Astrophysicists from around the world, including researchers from the University of Zurich, have come up with an exciting new way to detect massive black holes found at the centers of galaxies.
Their method involves analyzing gravitational waves created by smaller black holes.
This research has been published in the journal Nature Astronomy.
The mystery of supermassive black holes
Supermassive black holes, which sit at the centers of galaxies, are one of the biggest mysteries in astronomy.
Scientists aren’t sure how they formed. They might have started out huge when the universe was young, or they could have grown over time by pulling in matter and other black holes.
When a supermassive black hole is about to consume another big black hole, it emits gravitational waves, which are ripples in spacetime that travel through the universe.
Gravitational waves have been detected recently, but only from small black holes that are the remnants of stars.
Detecting signals from pairs of big black holes is still impossible with current technology because the gravitational waves they emit are at very low frequencies that our detectors can’t pick up.
Future detectors, like the space-based ESA-led mission LISA, will help somewhat, but even they won’t be able to detect the most massive black hole pairs.
The team of astrophysicists, including former students from the University of Zurich, proposes a new method to detect pairs of the biggest black holes. They suggest analyzing the gravitational waves created by pairs of nearby small black holes, which are the remnants of collapsed stars.
This method requires a special detector called a deci-Hz gravitational-wave detector. It would allow scientists to discover the biggest supermassive black hole pairs, which are currently hard to detect.

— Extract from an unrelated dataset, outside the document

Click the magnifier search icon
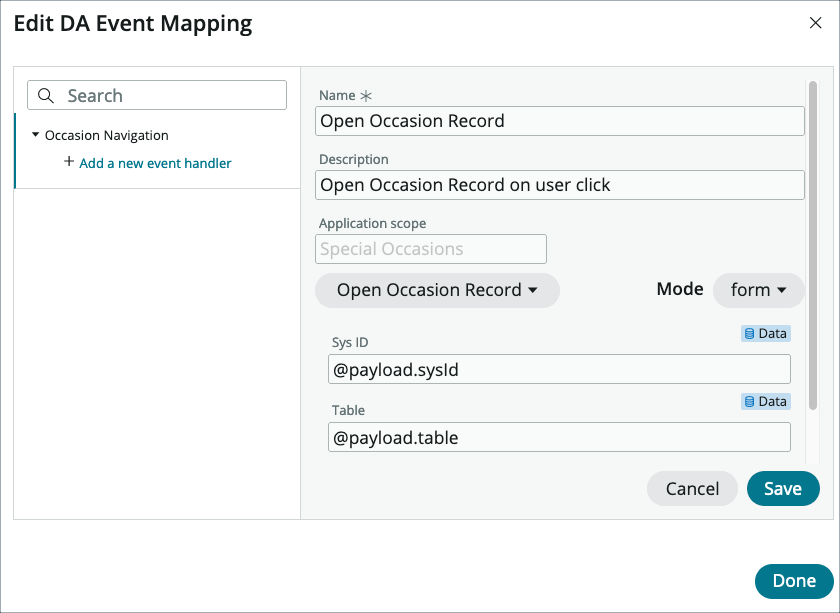Screen dimensions: 840x613 point(46,95)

Jakob Stegmann, the lead author of the study, explains that their idea is similar to how a radio works. They propose using the signal from pairs of small black holes like how radio waves carry music.

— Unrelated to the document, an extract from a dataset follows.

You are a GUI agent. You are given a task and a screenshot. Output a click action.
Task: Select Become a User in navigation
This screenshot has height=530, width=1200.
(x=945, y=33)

The supermassive black holes are like the music encoded in the frequency of the detected signal. Stegmann started this work as a visiting student at the University of Zurich and is now at the Max Planck Institute for Astrophysics as a postdoctoral researcher.

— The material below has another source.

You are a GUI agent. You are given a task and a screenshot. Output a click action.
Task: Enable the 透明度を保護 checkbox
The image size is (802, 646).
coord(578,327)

The novel aspect of this idea is to use high frequencies, which are easier to detect, to probe lower frequencies that we currently can’t pick up.
A beacon for bigger black holes
Recent results from pulsar timing arrays already suggest the existence of merging supermassive black hole pairs, but this evidence is indirect and comes from the collective signal of many distant pairs.
The new method aims to detect individual supermassive black hole pairs by leveraging the small changes they cause in the gravitational waves emitted by nearby small black holes. This way, the small black hole pairs work like beacons, revealing the existence of the bigger black holes.
By detecting these tiny changes, scientists could identify previously hidden supermassive black hole pairs with masses ranging from 10 million to 100 million times that of our sun, even from vast distances.
Lucio Mayer, a co-author of the study and a black hole theorist at the University of Zurich, notes that as the Laser Interferometer Space Antenna (LISA) project moves forward, the scientific community needs to consider the best strategies for future gravitational wave detectors.
Studies like this provide strong motivation to prioritize a deci-Hz detector design, which could revolutionize our ability to detect massive black holes.